Work to be completed:
Transcribe the portion of the Python date-handling notebook that begins at the words "## exercise 13." and stops after the words "now = datetime.now()".

Source:
----------------

## exercise 13. Date and File Handling

##### exercise 1 Date and Time

##### Get Current Day, Month, Year, Hour, Minute, and Timestamp

In [30]:
from datetime import datetime

# Current date and time
now = datetime.now()

# Extract details
current_day = now.day
current_month = now.month
current_year = now.year
current_hour = now.hour
current_minute = now.minute
current_second = now.second
current_timestamp = now.timestamp()

# Output
print(f"Day: {current_day}, Month: {current_month}, Year: {current_year}")
print(f"Hour: {current_hour}, Minute: {current_minute}, Second: {current_second}")
print(f"Timestamp: {current_timestamp}")


Day: 21, Month: 1, Year: 2025
Hour: 15, Minute: 17, Second: 28
Timestamp: 1737452848.966817


#### Format the Current Date

In [31]:
# Format the date
formatted_date = now.strftime("%m/%d/%Y, %H:%M:%S")

# Output
print("Formatted Date:", formatted_date)


Formatted Date: 01/21/2025, 15:17:28


#### Convert String "21 January, 2025" to a Time Object

In [32]:
# Given time string
time_string = "21 January, 2025"

# Convert to datetime object
converted_time = datetime.strptime(time_string, "%d %B, %Y")

# Output
print("Converted Time:", converted_time)


Converted Time: 2025-01-21 00:00:00


#### Calculate the Time Difference Between Now and New Year

In [33]:
# Define the next New Year's date
new_year = datetime(current_year + 1, 1, 1)

# Calculate the difference
time_difference = new_year - now

# Output
print("Time until New Year:", time_difference)


Time until New Year: 344 days, 8:42:31.033183


#### Calculate the Time Difference Between 1 January 1970 and Now

In [34]:
# Define the epoch time (1 January 1970)
epoch_time = datetime(1970, 1, 1)

# Calculate the difference
time_since_epoch = now - epoch_time

# Output
print("Time since 1 January 1970:", time_since_epoch)
print("Time in seconds:", time_since_epoch.total_seconds())

----------------

Excerpted data:
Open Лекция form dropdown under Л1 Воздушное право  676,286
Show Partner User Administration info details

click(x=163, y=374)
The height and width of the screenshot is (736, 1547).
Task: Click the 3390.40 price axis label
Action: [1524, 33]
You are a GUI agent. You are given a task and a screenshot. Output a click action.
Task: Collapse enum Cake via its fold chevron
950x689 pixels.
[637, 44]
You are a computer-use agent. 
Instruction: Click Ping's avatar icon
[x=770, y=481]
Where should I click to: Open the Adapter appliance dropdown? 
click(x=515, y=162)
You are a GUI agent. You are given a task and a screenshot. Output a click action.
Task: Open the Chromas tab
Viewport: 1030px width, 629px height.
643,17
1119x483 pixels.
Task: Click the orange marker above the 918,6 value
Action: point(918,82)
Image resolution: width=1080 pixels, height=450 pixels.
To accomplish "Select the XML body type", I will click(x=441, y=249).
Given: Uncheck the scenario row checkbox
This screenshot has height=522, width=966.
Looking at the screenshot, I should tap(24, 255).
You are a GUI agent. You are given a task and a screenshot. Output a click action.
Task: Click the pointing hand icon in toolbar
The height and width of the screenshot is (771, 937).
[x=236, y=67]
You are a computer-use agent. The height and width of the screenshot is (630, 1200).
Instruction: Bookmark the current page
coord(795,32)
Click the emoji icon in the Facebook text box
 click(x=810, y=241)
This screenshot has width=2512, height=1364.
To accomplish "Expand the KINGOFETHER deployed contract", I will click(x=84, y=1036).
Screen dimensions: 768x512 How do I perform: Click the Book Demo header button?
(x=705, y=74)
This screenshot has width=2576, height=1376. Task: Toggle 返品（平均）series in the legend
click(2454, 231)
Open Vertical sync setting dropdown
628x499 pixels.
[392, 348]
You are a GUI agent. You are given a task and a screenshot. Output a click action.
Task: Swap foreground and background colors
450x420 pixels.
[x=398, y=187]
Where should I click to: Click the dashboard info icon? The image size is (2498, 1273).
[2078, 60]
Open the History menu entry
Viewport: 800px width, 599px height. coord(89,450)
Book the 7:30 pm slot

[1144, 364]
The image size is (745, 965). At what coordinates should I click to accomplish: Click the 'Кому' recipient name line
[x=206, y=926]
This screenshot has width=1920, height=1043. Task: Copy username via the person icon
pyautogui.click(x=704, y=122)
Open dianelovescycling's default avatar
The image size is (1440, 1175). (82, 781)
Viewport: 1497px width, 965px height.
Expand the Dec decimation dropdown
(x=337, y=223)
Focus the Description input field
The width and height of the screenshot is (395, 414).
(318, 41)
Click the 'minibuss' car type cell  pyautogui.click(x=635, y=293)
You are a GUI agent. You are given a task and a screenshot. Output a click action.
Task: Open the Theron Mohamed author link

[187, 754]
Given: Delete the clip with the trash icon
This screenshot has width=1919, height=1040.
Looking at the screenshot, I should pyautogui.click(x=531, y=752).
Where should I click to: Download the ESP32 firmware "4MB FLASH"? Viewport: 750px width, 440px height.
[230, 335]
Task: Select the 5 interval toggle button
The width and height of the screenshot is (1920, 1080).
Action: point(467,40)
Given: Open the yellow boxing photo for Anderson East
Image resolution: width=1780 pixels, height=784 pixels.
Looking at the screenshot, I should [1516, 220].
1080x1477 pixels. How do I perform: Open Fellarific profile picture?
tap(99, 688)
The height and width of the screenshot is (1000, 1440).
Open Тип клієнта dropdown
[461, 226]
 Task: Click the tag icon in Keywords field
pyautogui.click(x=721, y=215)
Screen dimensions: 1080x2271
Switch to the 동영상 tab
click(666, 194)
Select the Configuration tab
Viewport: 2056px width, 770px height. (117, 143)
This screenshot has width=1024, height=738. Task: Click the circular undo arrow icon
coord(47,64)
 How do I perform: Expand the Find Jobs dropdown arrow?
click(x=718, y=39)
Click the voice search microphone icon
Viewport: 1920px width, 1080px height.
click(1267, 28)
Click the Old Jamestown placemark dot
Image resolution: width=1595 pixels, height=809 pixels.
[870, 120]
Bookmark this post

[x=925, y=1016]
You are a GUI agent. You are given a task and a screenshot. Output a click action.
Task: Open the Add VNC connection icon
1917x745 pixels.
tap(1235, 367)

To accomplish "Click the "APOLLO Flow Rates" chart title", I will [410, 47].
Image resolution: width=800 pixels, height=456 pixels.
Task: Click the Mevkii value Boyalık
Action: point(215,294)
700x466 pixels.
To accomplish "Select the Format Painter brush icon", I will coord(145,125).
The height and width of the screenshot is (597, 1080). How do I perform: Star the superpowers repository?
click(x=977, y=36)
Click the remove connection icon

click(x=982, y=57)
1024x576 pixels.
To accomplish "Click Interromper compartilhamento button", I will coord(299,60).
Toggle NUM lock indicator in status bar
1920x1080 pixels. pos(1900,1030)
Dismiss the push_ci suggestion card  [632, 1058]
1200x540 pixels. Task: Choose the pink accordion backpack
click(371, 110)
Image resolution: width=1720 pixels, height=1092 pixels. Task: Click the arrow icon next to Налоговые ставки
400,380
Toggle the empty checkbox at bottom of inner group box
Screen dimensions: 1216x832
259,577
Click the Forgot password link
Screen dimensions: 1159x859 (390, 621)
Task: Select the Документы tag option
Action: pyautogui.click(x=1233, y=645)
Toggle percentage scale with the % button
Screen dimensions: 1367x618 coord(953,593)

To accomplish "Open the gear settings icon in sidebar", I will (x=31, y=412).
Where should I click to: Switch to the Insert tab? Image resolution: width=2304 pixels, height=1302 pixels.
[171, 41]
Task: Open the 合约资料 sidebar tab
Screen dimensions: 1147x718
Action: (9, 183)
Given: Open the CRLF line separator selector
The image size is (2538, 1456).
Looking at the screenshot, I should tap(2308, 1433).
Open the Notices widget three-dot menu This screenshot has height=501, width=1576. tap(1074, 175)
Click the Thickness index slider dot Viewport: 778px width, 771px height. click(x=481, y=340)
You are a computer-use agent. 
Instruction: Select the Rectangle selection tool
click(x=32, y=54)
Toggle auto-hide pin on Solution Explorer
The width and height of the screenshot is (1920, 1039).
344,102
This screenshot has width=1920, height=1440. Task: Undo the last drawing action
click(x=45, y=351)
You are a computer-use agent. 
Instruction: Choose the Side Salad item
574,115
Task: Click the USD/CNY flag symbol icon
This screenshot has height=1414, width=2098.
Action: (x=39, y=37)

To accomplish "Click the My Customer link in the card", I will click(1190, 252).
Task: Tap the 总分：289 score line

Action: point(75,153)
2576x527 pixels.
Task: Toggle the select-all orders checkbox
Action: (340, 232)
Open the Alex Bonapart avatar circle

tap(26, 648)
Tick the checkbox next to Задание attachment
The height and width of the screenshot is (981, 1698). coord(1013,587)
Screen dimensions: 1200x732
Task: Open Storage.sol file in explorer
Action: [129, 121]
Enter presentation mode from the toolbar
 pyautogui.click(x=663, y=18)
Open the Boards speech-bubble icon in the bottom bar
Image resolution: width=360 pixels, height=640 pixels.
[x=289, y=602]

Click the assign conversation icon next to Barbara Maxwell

----------------

The reply:
## exercise 13. Date and File Handling

##### exercise 1 Date and Time

##### Get Current Day, Month, Year, Hour, Minute, and Timestamp

In [30]:
from datetime import datetime

# Current date and time
now = datetime.now()